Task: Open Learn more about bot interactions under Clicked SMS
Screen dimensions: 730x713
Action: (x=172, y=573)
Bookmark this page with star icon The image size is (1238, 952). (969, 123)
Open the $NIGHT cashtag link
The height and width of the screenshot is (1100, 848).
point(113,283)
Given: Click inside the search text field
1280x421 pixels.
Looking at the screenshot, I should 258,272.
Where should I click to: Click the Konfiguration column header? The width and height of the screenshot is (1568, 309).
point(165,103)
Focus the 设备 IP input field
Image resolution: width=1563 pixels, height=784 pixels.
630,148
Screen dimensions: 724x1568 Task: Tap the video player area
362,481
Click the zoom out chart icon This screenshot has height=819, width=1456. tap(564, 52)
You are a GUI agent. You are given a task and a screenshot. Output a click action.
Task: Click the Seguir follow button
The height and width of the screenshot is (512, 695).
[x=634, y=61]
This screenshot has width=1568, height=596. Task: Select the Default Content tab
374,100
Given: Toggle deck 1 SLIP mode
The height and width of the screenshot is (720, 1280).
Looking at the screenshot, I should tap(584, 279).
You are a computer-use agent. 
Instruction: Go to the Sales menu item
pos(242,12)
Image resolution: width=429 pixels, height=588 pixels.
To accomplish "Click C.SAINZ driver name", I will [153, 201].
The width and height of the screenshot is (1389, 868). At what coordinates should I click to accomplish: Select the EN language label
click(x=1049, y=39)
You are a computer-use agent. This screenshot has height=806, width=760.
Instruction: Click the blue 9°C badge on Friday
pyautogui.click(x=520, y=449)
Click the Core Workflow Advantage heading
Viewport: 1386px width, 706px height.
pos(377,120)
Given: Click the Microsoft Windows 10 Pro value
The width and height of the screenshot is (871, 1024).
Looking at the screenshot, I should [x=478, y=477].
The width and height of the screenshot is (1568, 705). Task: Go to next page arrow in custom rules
# # # #
Please count the lines that hold "agent" in this data and report the total alone.

3